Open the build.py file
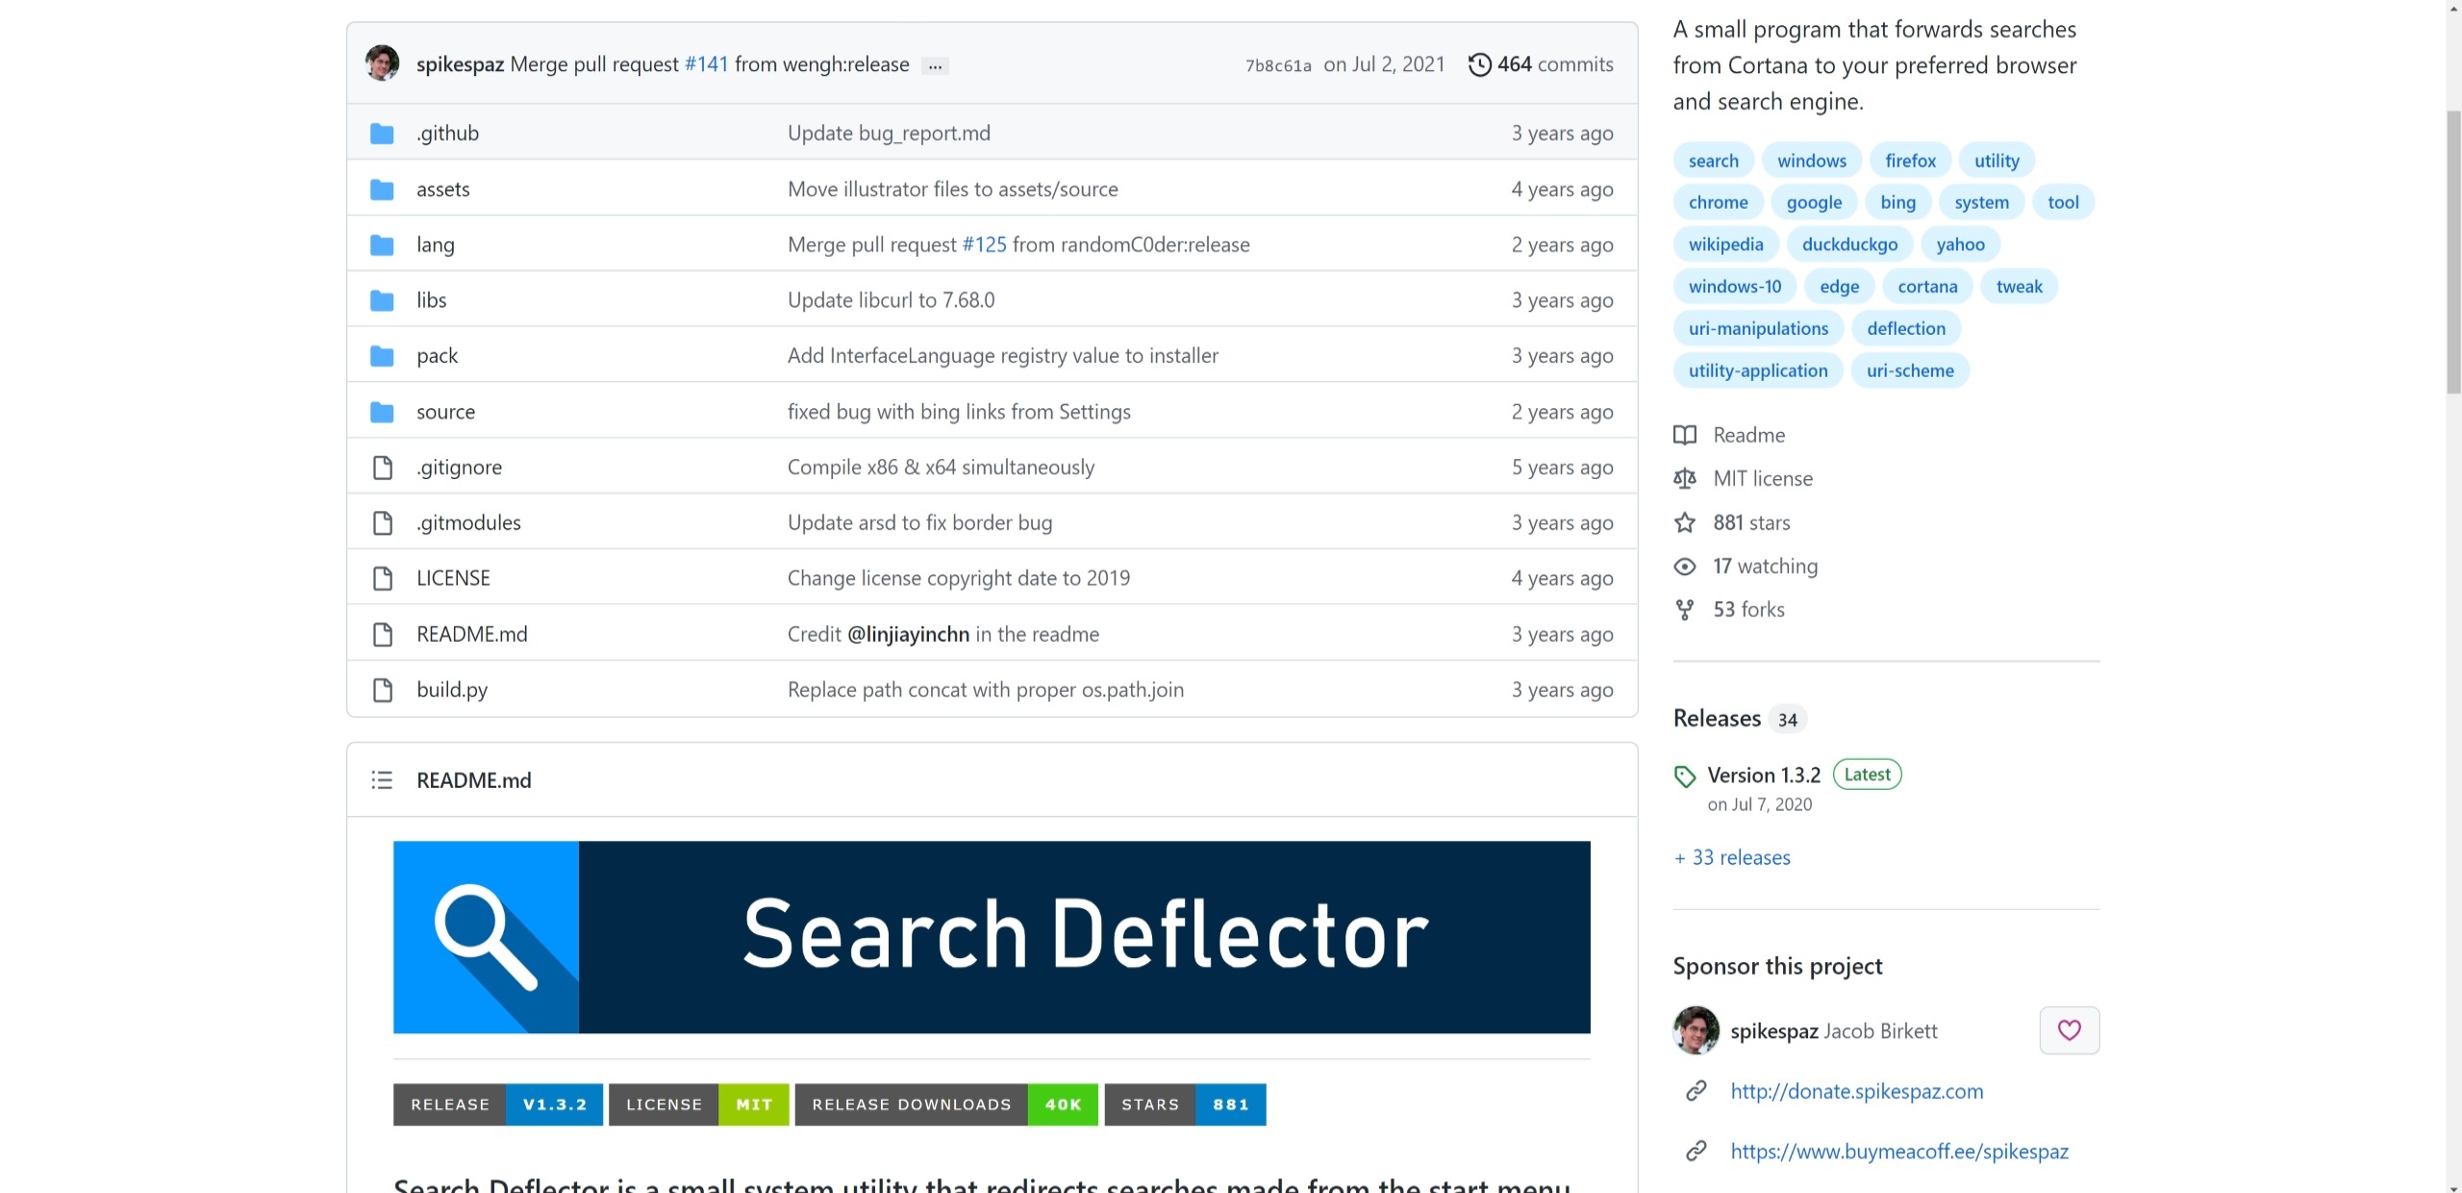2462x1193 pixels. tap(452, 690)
--
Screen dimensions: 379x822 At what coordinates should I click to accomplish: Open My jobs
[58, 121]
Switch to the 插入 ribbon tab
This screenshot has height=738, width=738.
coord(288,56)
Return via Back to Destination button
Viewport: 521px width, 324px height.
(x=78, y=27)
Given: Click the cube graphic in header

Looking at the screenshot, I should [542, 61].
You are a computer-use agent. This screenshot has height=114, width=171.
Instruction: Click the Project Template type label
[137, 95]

▸ STATED TASK:
Rewrite the lines from the one containing "Screen dimensions: 379x822" through the one containing "(x=78, y=27)", putting "Show" in place of "Open" and changing nothing else. Give back only those lines.

▸ ANSWER TO THIS TASK:
Screen dimensions: 379x822 At what coordinates should I click to accomplish: Show My jobs
[58, 121]
Switch to the 插入 ribbon tab
This screenshot has height=738, width=738.
coord(288,56)
Return via Back to Destination button
Viewport: 521px width, 324px height.
(x=78, y=27)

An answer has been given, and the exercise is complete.